DATA STORIES | KNIME & PYTHON | KNIME ANALYTICS PLATFORM

KNIME L1 & L2 Experience from a Python Coder

A reflection of learning KNIME from a KNIME Beginner

Kevin Sun
Low Code for Data Science

--

Photo by Element5 Digital on Unsplash.

I am a Python programmer and am always open to exploring new methodologies to expand my technological skill sets and improve efficiency. Recently, I have encountered KNIME Analytics Platform, a free, open source no-code/low-code tool for data science, and had a great experience learning L1 & L2 self-paced courses in two weeks for free (you just need to login to enroll).

After passing the corresponding certification exams, I received an L1 badge and an L2 badge that I could share on LinkedIn. Here is my reflection on learning KNIME for anyone who wishes to start their journey towards codeless data analytics.

My Background

I’ll start with a little about myself. I hold a bachelor’s degree in Business Administration with a concentration in Information Systems, a blend of business and technology. After graduation, I worked as a data analyst. I am currently pursuing a master’s degree in data science and I primarily code in Python.

However, at the university, when we were looking for practicum opportunities, one of our options was KNIME, an end-to-end no-code/low-code analytics platform for creating data science solutions. This intrigued me because sometimes I need to build a report quickly and time for writing boilerplate code repeatedly is a luxury I don’t always have. After learning about KNIME, I was surprised to see how much it had to offer.

First Impression

My first impression of KNIME can be summarized into two words: accessible (yet) deep. KNIME provides a fast solution to modify and analyze data in no time which makes it accessible. Yet it can deliver professional outcomes with its rich functionalities for users at different levels.

For beginners in data science, KNIME doesn’t require users to have any knowledge of coding. Users can create a workflow by just dragging and dropping nodes and connecting them, yet the outcomes for whichever data blending challenges, ETL processes, visualizations, or dashboards look professional and the data flow is easy to understand.

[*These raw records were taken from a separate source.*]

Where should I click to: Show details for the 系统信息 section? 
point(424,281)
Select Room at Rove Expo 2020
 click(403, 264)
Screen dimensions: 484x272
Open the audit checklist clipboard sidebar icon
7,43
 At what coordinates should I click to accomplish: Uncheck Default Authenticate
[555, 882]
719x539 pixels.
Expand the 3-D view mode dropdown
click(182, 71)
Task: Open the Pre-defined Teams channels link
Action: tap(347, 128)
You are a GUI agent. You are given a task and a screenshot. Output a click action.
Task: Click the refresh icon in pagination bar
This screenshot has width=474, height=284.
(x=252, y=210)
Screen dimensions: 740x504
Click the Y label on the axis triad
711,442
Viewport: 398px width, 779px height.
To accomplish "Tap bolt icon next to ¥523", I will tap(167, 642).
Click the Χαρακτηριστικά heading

For advanced users, KNIME offers powerful parameterization and workflow control options, error-handling capabilities, methods for REST APIs consumption, a wide range of ML models for classification and prediction, and much more. There are thousands of native nodes and example workflows, which allow users to build anything from the ground up. Being an open-source platform, users can share their workflows freely on the KNIME Community Hub — so you never really have to start from scratch.

L1 & L2 Courses

The first step to learning KNIME is to take the L1 and L2 courses. There are two paths: the Data Science path and the Data Wrangler path. The Data Science path emphasizes using machine learning models, so that was the path I chose. I finished L1 and L2 in two weeks, so they were not very time-consuming. The courses’ structure is well-organized. I was able to digest a large amount of information efficiently. For instance, I first studied the material and learned from the videos, took quizzes with 5 questions, and finished by doing hands-on exercises in KNIME. After this process, I understood the concepts and their implementations in KNIME. The courses are beginner friendly because all data science concepts are explained before teaching their implementations in KNIME.

KNIME L1 course includes content for basic proficiency, such as data access, data cleaning, data selection, visualization, intro to machine learning, etc. The structure of the L1 course follows the progress of classic data science projects, so I could create a KNIME workflow of a data science project after finishing L1. If you want to learn how to use KNIME and build simple workflows, the free L1 course offers sufficient knowledge.

Figure 1. A simple example workflow for a linear regression model.

KNIME L2 courses are for advanced proficiency, including Date Time processing, flow variables, loops, if-else statements, parameter optimization, etc. The concepts in L2 are built on top of the L1 course, which enriches users’ understanding of data sciences and implementations of complex workflows. If you are an expert in data science and want to be able to create a workflow for any use cases, I would recommend taking the L2 course as well.

Figure 2. An example of the String Configuration node passing string flow variables to the Rule Engine nodes.

KNIME Nodes and Python

In this section, I will show some simple examples for comparisons of KNIME nodes and Python. And then let’s explore how Python works within KNIME Analytics Platform.

Data access

The most popular method for reading data in Python is “pd.read_csv()” from the Pandas package. There are also “pd.read_excel()”, “pd.read_json()”, “pd.read_html()” if users want to read files with different extensions. These functions allow users to pass attributes and modify input data.

KNIME can read CSV data from the CSV Reader node. Users use the node’s Configuration dialog to specify file location, column/row delimiter, header, row ID, encoding, etc. In addition, users can change columns’ datatype or skip certain rows for advanced adjustments — all without any coding.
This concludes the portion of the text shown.